The effects and mechanisms of two-dimensional V2C and V2CT2 (T = O, F, and OH) on hydrogen adsorption and dissociation properties of MgH2: First-principles calculations

Abstract

Two-dimensional vanadium carbide (V2C) MXene has been confirmed the excellent catalytic activity on hydrogen storage of magnesium hydride (MgH2) in experimental. In present work, adsorption energy, density of states (DOS), charge density difference, dissociation barrier and dehydrogenation energy of the small MgH2 clusters on V2C and V2CT2 (T = O, F, and OH) were investigated by using density functional theory (DFT).
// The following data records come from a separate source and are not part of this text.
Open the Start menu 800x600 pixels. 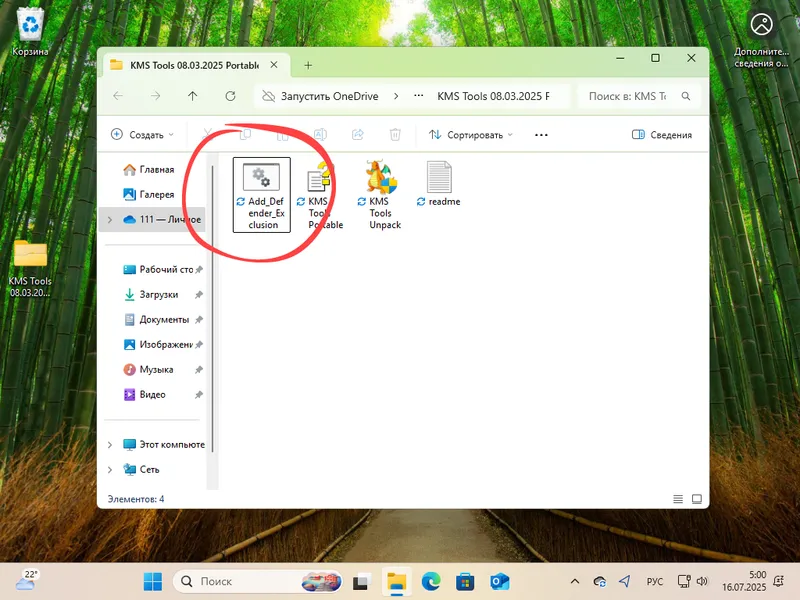tap(152, 581)
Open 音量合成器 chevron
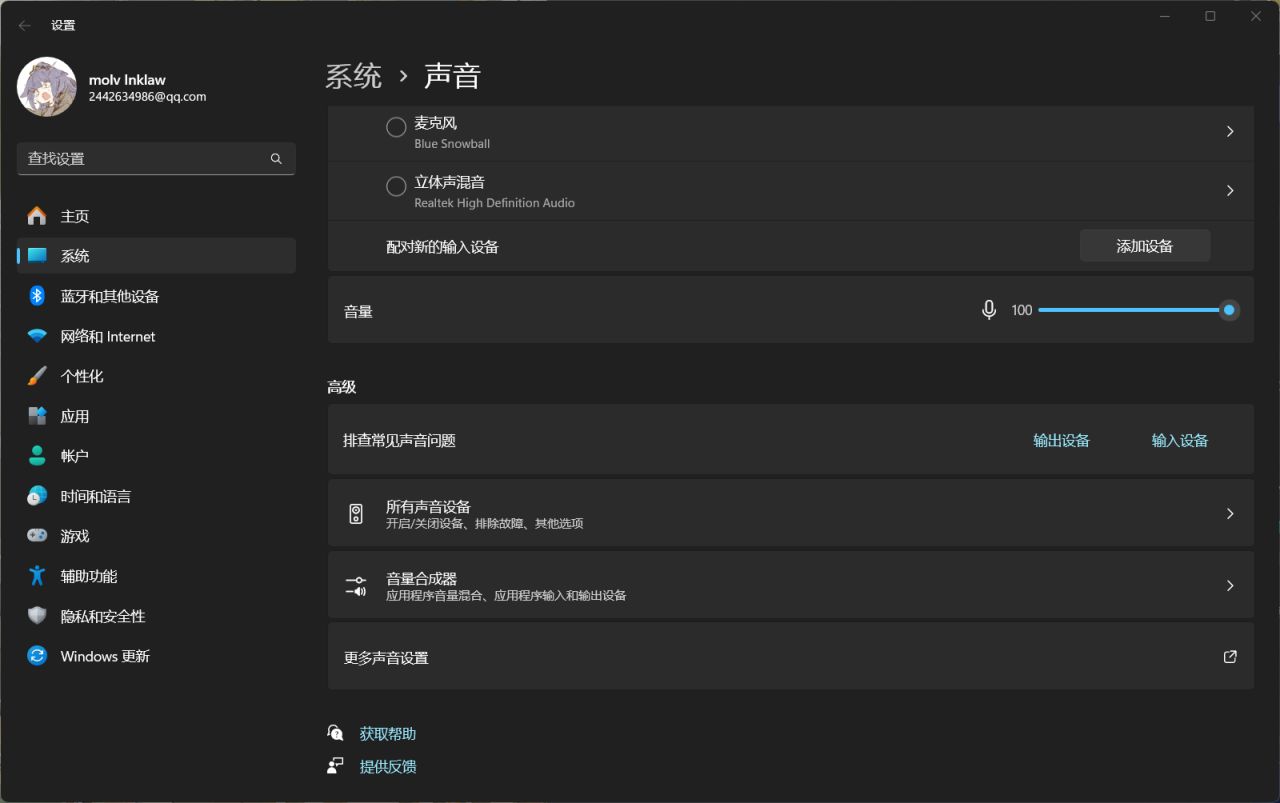The width and height of the screenshot is (1280, 803). pos(1230,585)
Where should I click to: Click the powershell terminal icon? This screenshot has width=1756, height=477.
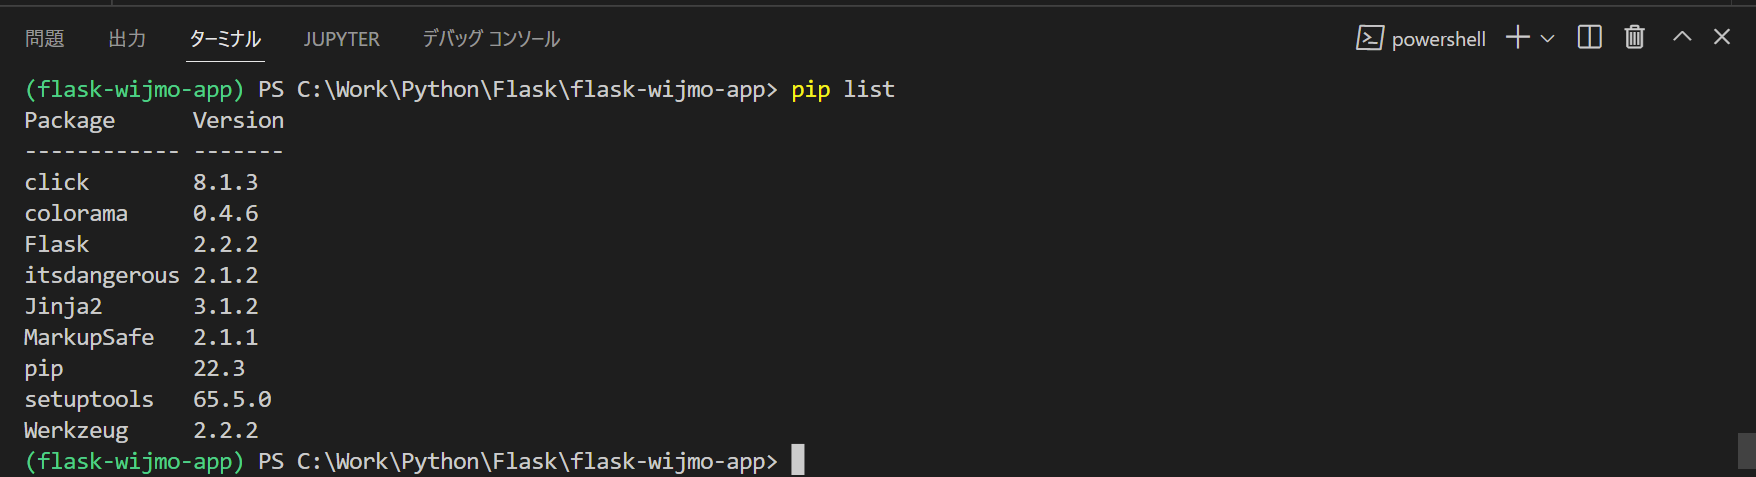[x=1369, y=38]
The results revealed that the (MgH2)1 cluster adsorbed on the V2C has the best adsorption energy with −0.91eV and the lengths of Mg–H bonds were increased from 1.71 Å to 1.77 Å. The electronic structure results displayed that the H s states hybridized with the V d states, and the charge transferred from H atoms to V atoms. In addition, the (MgH2)1 cluster could be spontaneously dissociated on the V2C, and the dissociation barriers of (MgH2)2 and (MgH2)4 clusters on the V2C reduced by 1.33 and 1.25 eV than that of pristine (MgH2)2 and (MgH2)4 clusters, respectively. Compared with the pristine (MgH2)4 cluster, the dehydrogenation energies of (MgH2)4 cluster were dramatically promoted by adding V2C. The thermodynamic performance of MgH2 were noticeably improved.